提示された文章

心理アセスメントを行う目的は、『クライエントの問題解決や症状改善を促進するカウンセリングの実施に必要な情報を集める事』である。クライエントの問題解決志向のカウンセリングに役立てる事を目的とするアセスメント(心理テスト・調査面接)だが、『臨床心理学の事例研究や統計調査のデータ蓄積』といった副次的な学術利用の部分も持っている。心理アセスメント・心理評価尺度によって理解できるクライエントの情報は、以下のようなものである。
1.クライエントの問題・症状の種類と特徴
2.クライエントの心理状態と生活行動パターン
3.クライエントの人間関係と家族関係
4.クライエントの生活歴と家族歴、既往症
5.精神障害や発達障害の見立て(発症・経過・予後の予測)
6.問題解決と症状改善に適合した心理療法や対処方法の選択
7.クライエントの知的能力と人格特性
ここで技法の概略と実際を説明するソリューション・フォーカスト・アプローチ(ソリューション・フォーカスト・セラピー)は、上述したような一般的な心理アセスメントによる問題解決を志向せず、クライエントの創造的な解決法の構築を志向するところに最大の特徴がある。ブリーフ・セラピーも、ソリューション・フォーカストな面接技法の一つであり、『問題の理解』ではなく『解決の構築』に焦点付けしていくカウンセリング技法である。
つまり、クライエントの生活適応における問題点や性格傾向における欠点、精神医学的な疾患に注目する『減点法のカウンセリング』ではなく、今ある生活状況や精神状態からどのような解決法や可能性を見出せるかをクライエントに考えさせる『加点法のカウンセリング』なのである。ソリューション・フォーカスト・アプローチでは、『クライエントの問題点・心身症状・不適応』といったマイナスの部分を取りあえず脇に置いて、『クライエントの可能性・潜在能力・成功体験』といったプラスの部分に関心を集めカウンセリングの話題の中心に置いていく。ソリューション・フォーカスト・アプローチの基本的人間観は、カウンセリングという対人援助技術の原形を構築したカール・ロジャーズの自己理論に準拠していると考える事も出来る。

やること
心理アセスメントについての文章の「6.問題解決と症状改善に適合した心理療法や対処方法の選択」から「くカウンセリング技法である。」までを、「ブリーフ・セラピー」を「短期療法」に差し替えて書き改めること。

与えられた情報

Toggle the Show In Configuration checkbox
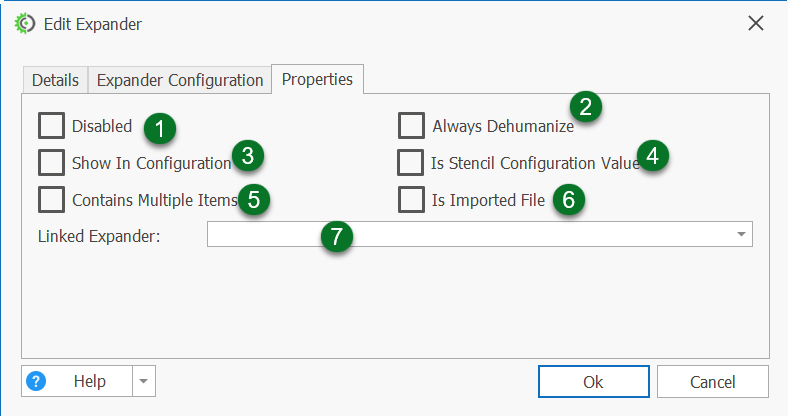The height and width of the screenshot is (416, 788). (x=51, y=162)
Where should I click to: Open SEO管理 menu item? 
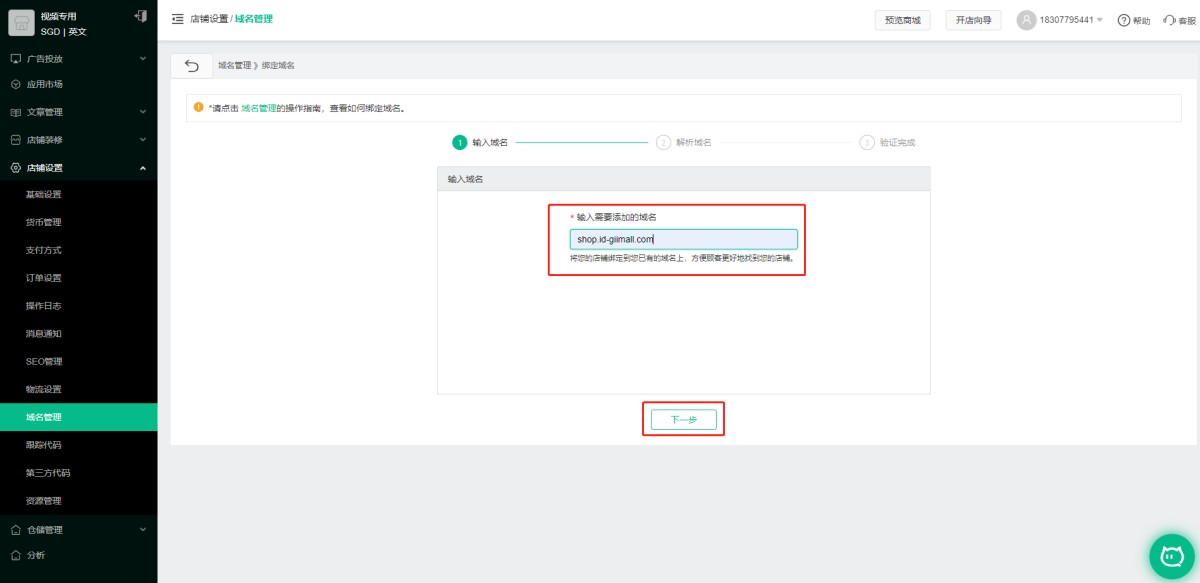tap(44, 361)
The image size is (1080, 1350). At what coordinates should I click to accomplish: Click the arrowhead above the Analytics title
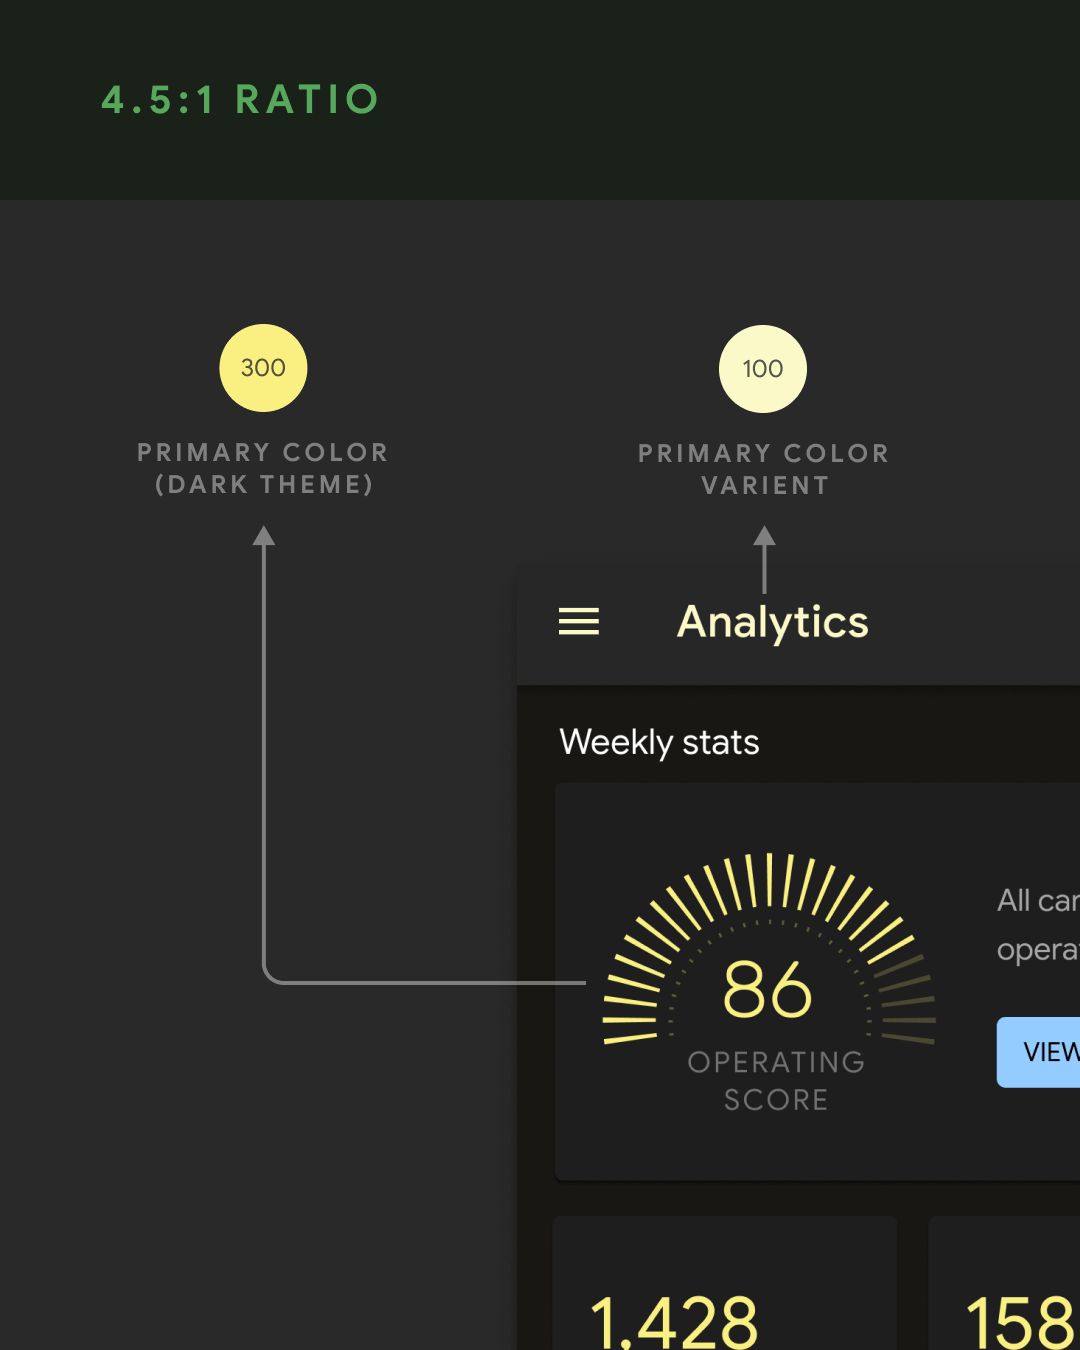pos(764,537)

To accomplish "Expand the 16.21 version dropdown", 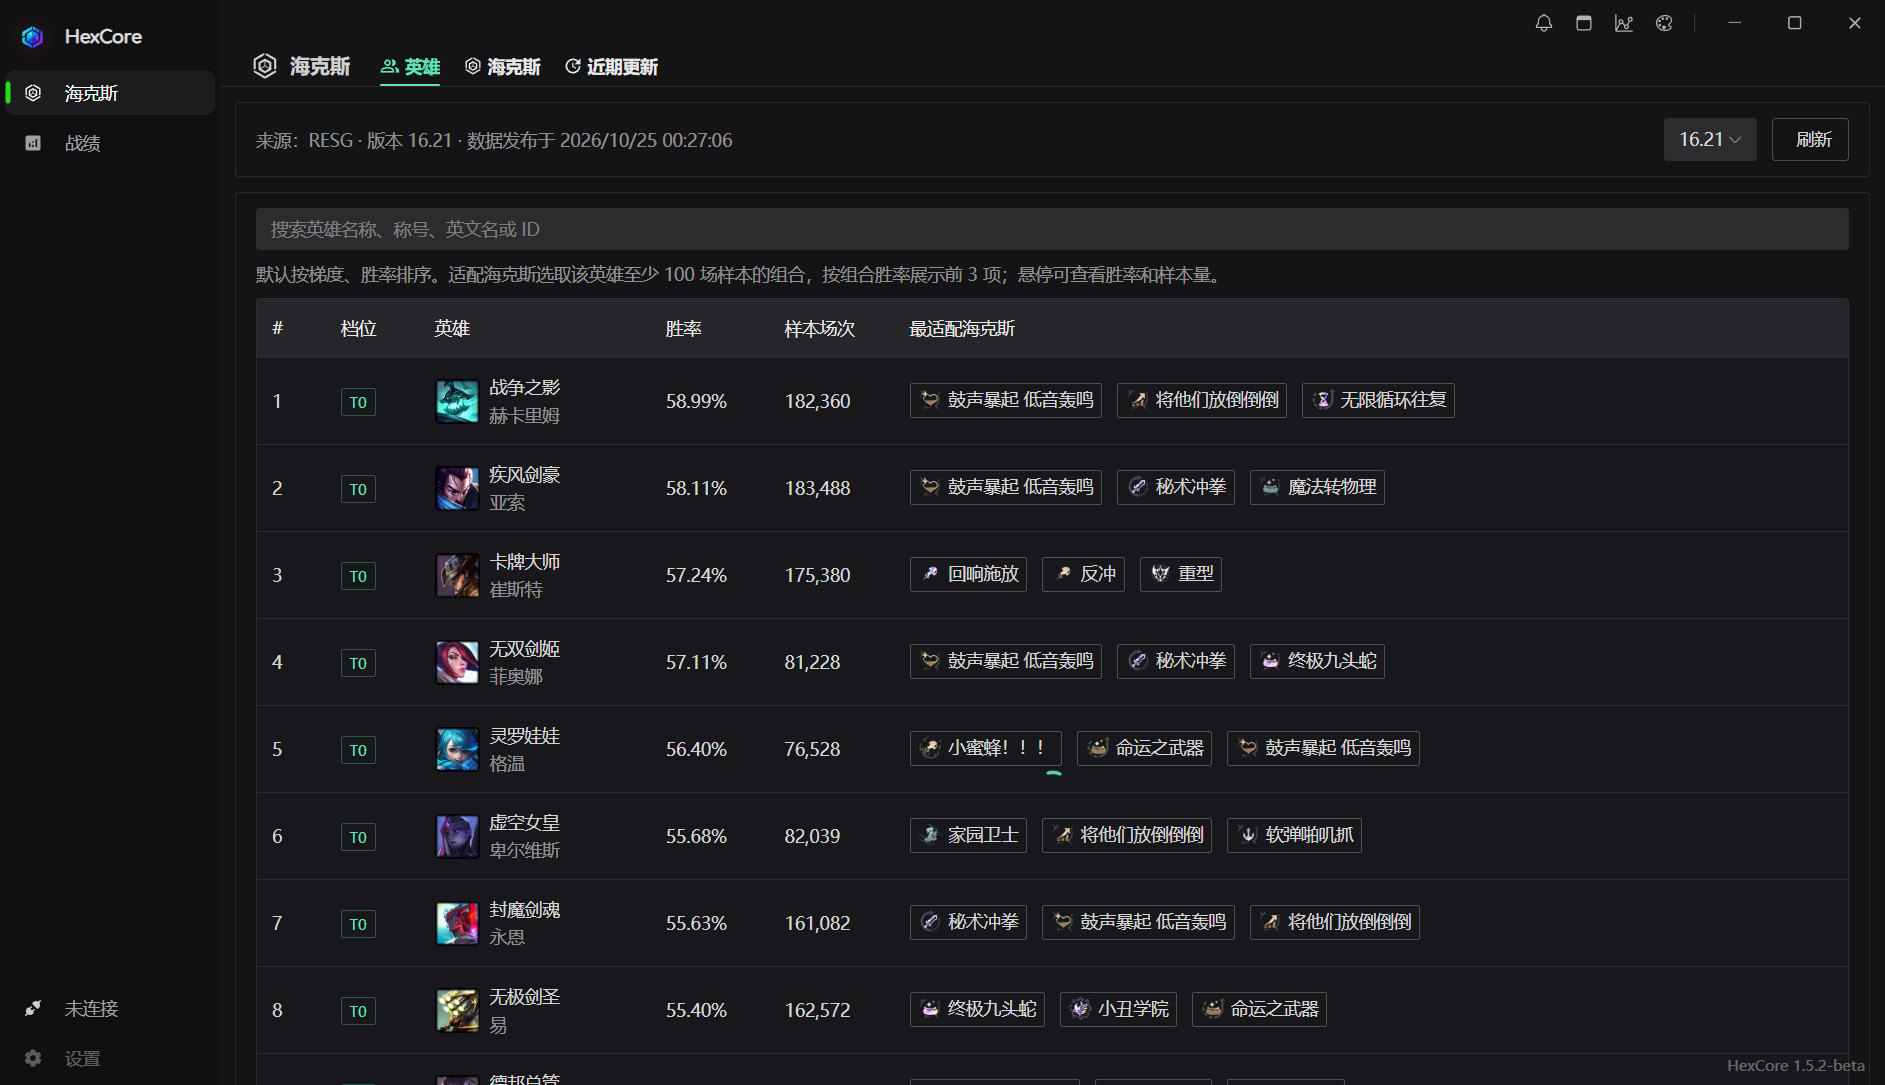I will pyautogui.click(x=1710, y=140).
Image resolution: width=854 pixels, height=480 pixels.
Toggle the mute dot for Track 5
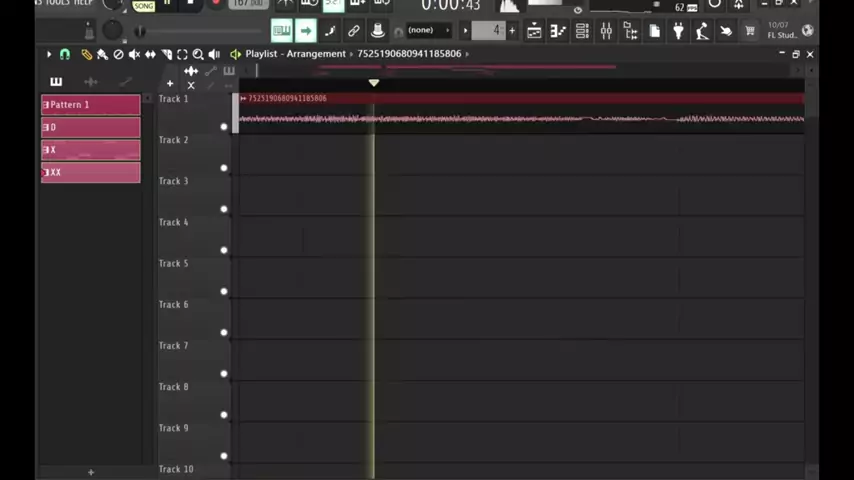(224, 292)
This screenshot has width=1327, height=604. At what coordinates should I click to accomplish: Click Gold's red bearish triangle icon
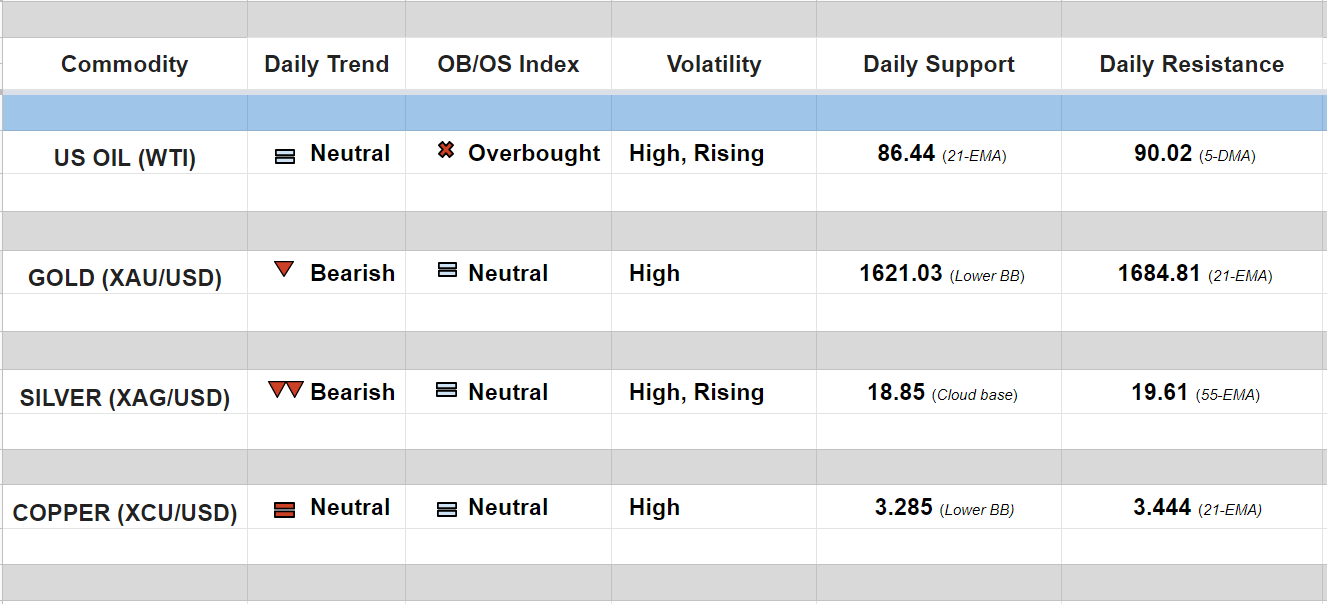point(284,269)
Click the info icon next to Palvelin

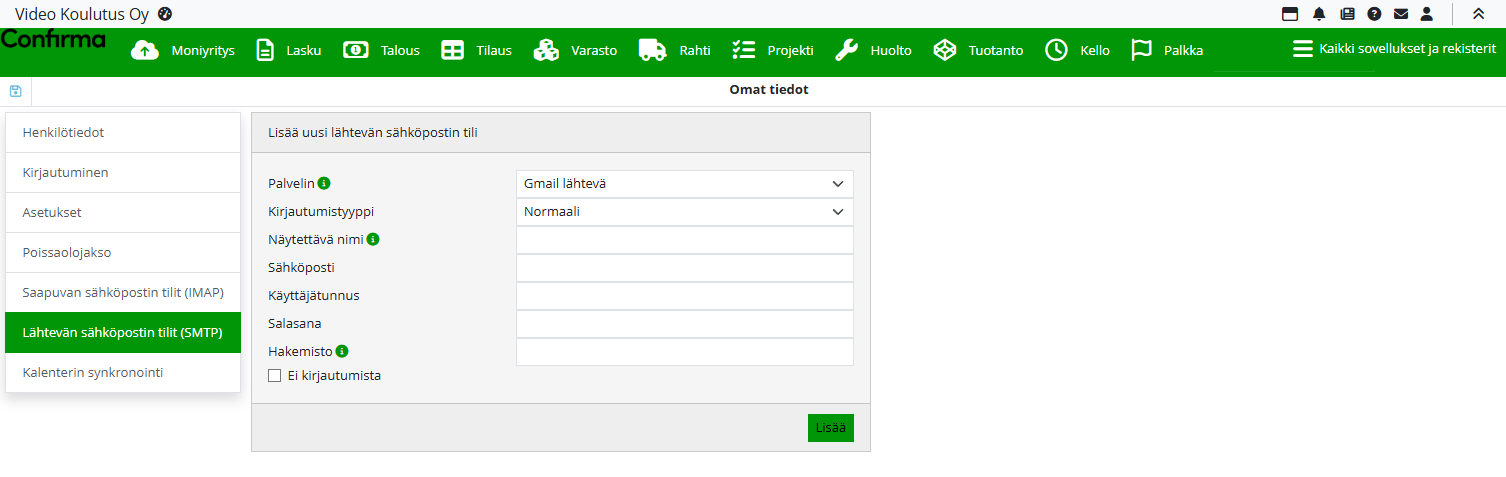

結果
6.問題解決と症状改善に適合した心理療法や対処方法の選択
7.クライエントの知的能力と人格特性
ここで技法の概略と実際を説明するソリューション・フォーカスト・アプローチ(ソリューション・フォーカスト・セラピー)は、上述したような一般的な心理アセスメントによる問題解決を志向せず、クライエントの創造的な解決法の構築を志向するところに最大の特徴がある。短期療法も、ソリューション・フォーカストな面接技法の一つであり、『問題の理解』ではなく『解決の構築』に焦点付けしていくカウンセリング技法である。